Le ministère de l’Intérieur marocain a refusé de réceptionner le dossier de constitution de l’association “Freedom Now” en recourant une justification singulière qui repose sur un concept théocratique semblable à ceux en vigueur dans la législation Iranienne. En effet, le ministère a brandi l’argument de la présence au sein du bureau exécutif de l’association d’Ahmed Benseddik, l’ingénieur qui a déclaré publiquement en 2011 qu’il retirait son allégeance au roi, commandeur des croyants.

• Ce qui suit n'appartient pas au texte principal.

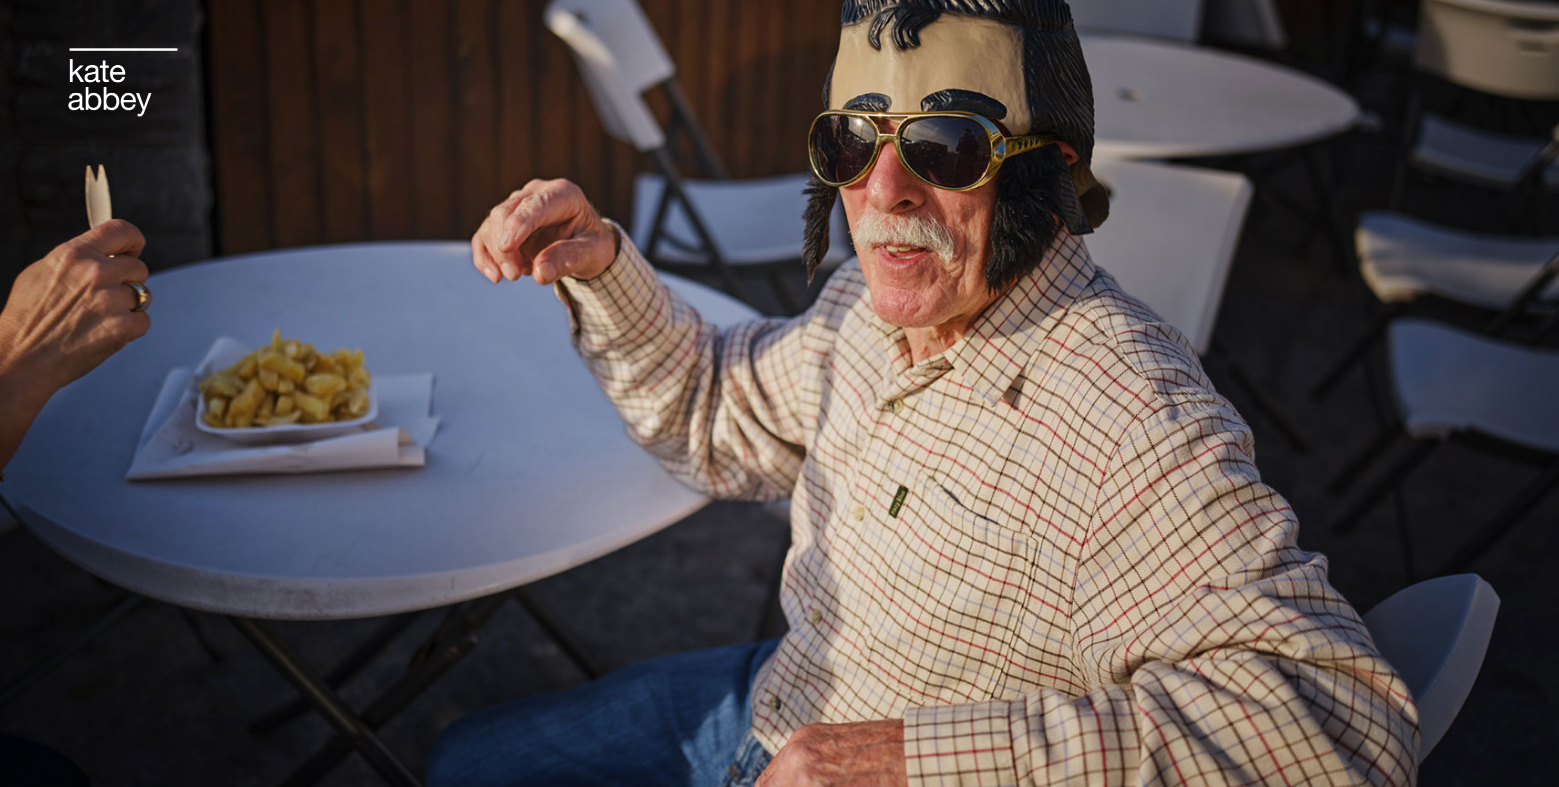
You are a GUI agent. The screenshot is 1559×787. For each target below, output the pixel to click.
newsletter (782, 60)
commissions (615, 60)
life (527, 60)
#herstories (894, 60)
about (985, 60)
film (704, 60)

L’Association Freedom Now a été fondée en avril dernier, en vue de défendre la liberté de la presse et d’expression sous toutes ses formes, en raison de la recrudescence des violations et des intimidations commises par les pouvoirs publics. Une fois fondée, le ministère de l’Intérieur a refusé de réceptionner son dossier légal de constitution, ce qui a poussé ses fondateurs à s’adresser au tribunal administratif en mai dernier. Dans son mémorandum au tribunal, l’avocat du ministère a brandi une explication pour le moins curieuse : un membre du bureau exécutif de l’association, Rida Benotmane, a été jugé en 2007 dans le cadre de la loi antiterroriste, et un autre membre, l’ingénieur Ahmed Benseddik, a retiré son allégeance au roi.
La justification de l’Etat marocain soulève des questions de fond. Rida Benotmane, selon les organisations des droits de l’homme, y compris le très officiel Conseil National des Droits de l’Homme, a été victime d’un procès inéquitable, et sa condamnation à quatre ans de prison ne comporte nullement qu’il est déchu ou privé de ses droits civiques. Comment gober cet argument de l’Etat alors que des prédicateurs salafistes ont été condamnés à des peines de prison de plus de vingt ans mais n’ont jamais été privés de leurs droits civiques.
Dans le cas d’Ahmed Benseddik, son acte de retrait d’allégeance exprimé dans sa célèbre lettre ouverte au roi en juillet 2011, est expliqué selon lui comme une réaction après avoir considéré que le roi, commandeur des croyants, a été injuste avec lui, complice par son silence des injustices qu’il a subies et n’a rien fait pour le réhabiliter. D’ailleurs, Ahmed Benseddik n’a jamais été jugé pour son acte.
L’attitude de l’Etat marocain soulève cette question : Faut-il priver de leurs droits civiques les centaines de milliers de membres de la Jamaa Al Adl wal Ihsssane (Justice et Spiritualité) qui ne reconnaissent pas au roi sa qualité de Commandeur des Croyants et contestent l’acte d’allégeance au roi dans son essence, alors que des milliers d’entre eux sont actifs dans les associations de la société civile?
En raison de la sensibilité du sujet, un chercheur en droit constitutionnel marocain, qui a préféré garder l’anonymat, a déclaré à Alifpost : “On ne peut priver quiconque d’exercer ses droits civils en l’absence d’un jugement clair et explicite. Si l’on applique le raisonnement du ministère de l’Intérieur, tout laïque qui conteste la commanderie des croyants, tout en reconnaissant au roi sa qualité de chef de l’Etat au sens moderne, devra être privé de ses droits civiques. C’est la deuxième faute grave commise par l’Etat, la première a eu lieu l’année dernière quand il a autorisé le Conseil Supérieur des Oulémas à émettre une fatwa qui dit que l’apostat mérite la peine de mort, avant qu’il (l’Etat) ne recule et tente de corriger cette bévue. Maintenant le tribunal administratif se trouve dans une situation embarrassante car s’il suit l’argumentaire de l’avocat de l’Etat, il va encourager l’instrumentalisation abusive de la religion dans de nombreux dossiers épineux “.